- **WORK REQUEST**: Find the line holding "You are a GUI" in the entries below. Give it again exactly, along with every line after it up to and including the line holding "611x445 pixels.".

- **RECORDS**:

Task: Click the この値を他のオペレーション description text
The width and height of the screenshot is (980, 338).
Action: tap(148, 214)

--

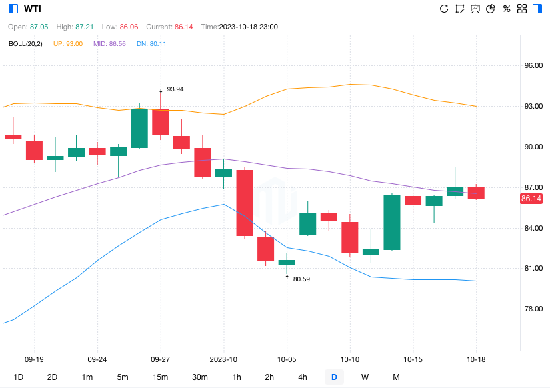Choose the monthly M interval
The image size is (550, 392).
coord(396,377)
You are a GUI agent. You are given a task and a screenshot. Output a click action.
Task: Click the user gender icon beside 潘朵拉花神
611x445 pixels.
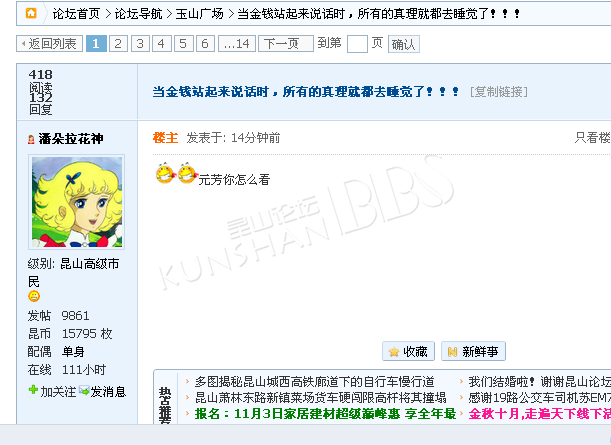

- **TASK RESPONSE**:
You are a GUI agent. You are given a task and a screenshot. Output a click action.
Task: Click the user gender icon beside 潘朵拉花神
611x445 pixels.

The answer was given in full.